**TEXT EXCERPT**.
Start of Block

Cedar County Cobras,
Homesick Blues
(independent, 2023)

Chris Yakopcic,
Live at the Hidden Gem
(Yako, 2023)


Call it country blues, folk blues, acoustic blues, downhome blues or (as in current fashion) prewar blues, it sneaked into white middle-class notice in the mid-20th century in the company of the folk revival. Until then, except by folklorists, ethnomusicologists and a few attentive lay geeks, "blues" was thought to be no more than an influence on or a component of jazz. More knowledgeable listeners began collecting old 78s from the 1920s and '30s, and some plunged into the field to seek out performers who had recorded back then, on the theory that a handful might still be alive. (They were.) Amid that growing interest, however, archaic blues was only spottily reissued. White folk singers who performed it usually were able to carve out a repertoire from whatever access they had to collections of 78s, and their listeners were dependent upon them to form some idea of what the music sounded like.

In due course independent labels (and on occasion major ones) figured out that a market existed for traditional music in direct and undiluted form. Anyone who has followed the reissue market more than casually by now probably possesses hundreds of retrospectives. The most commonly revisited genres are Southern: mountain string bands on one side, blues on the other. There is, obviously enough, a racial divide that some argue was more the creation of record labels than a reflection of real-world musical practices in that era and place. By the 1980s, anthologies sometimes featured more than one genre, alternating cuts by string bands and blues guitarists, sometimes black string bands and white bluesmen, or devoted entire collections to representatives of a single, 'til-now overlooked approach.

That way of making sense of the chaos continues to this day, perhaps as much the rule as the exception.

Among the lessons learned: contrary to mythology, white people can do the blues powerfully and meaningfully. The other was that blues recorded by the original Black performers is usually more interesting than the blue-eyed imitations. With reissues readily available we can see how recorded blues evolved into something even more racialized than the genre was when invented, apparently in the late 19th century in New Orleans, where it was played on horns and pianos before guitars entered the picture when the music left the city limits.

In the 21st century most people who listen to traditional blues are likely to be informed in the history and practice, and they are likely to listen to the bulk of it from Black guitarists and piano players. That's in part because they -- well, we -- may be momentarily amnesiac about the estimable presence of Charlie Musselwhite, Elvin Bishop, Maria Muldaur, Rory Block, Ry Cooder and others.

End of Block

**STORED DATA**.
Start of Block

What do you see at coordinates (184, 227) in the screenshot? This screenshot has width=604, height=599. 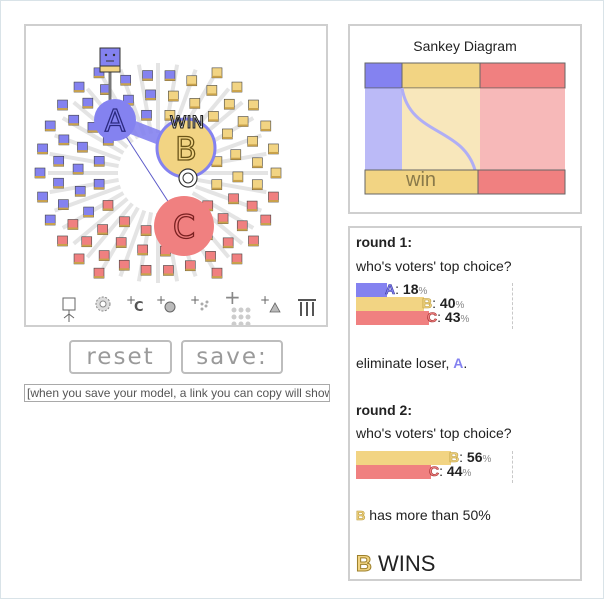 I see `candidate-c-label: C` at bounding box center [184, 227].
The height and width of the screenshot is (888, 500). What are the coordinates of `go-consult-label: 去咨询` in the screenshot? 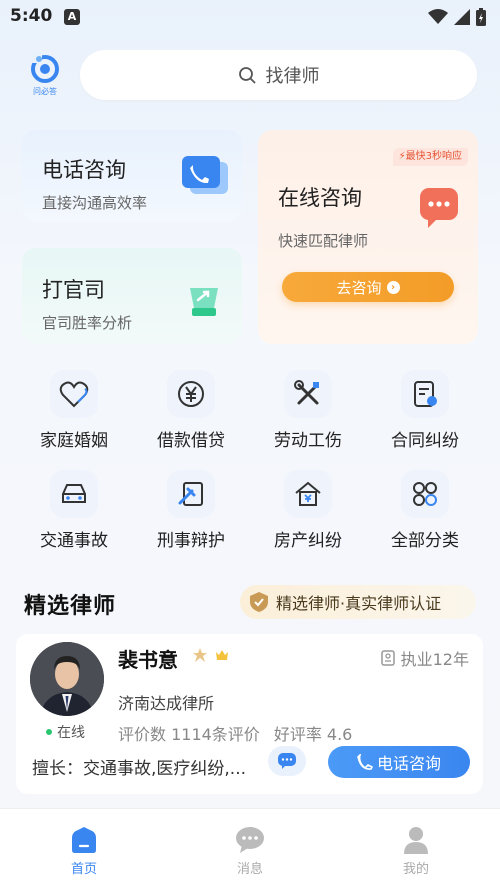 It's located at (359, 288).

End of Block

**TASKS TO CARRY OUT**.
[a] Retype the stretch of the blues review from "Among the lessons" through "the city limits.".
[b] List every name the blues review gives for the style of blues it opens by discussing.

**RESPONSE LIST**.
[a]
Among the lessons learned: contrary to mythology, white people can do the blues powerfully and meaningfully. The other was that blues recorded by the original Black performers is usually more interesting than the blue-eyed imitations. With reissues readily available we can see how recorded blues evolved into something even more racialized than the genre was when invented, apparently in the late 19th century in New Orleans, where it was played on horns and pianos before guitars entered the picture when the music left the city limits.

[b] country blues, folk blues, acoustic blues, downhome blues, prewar blues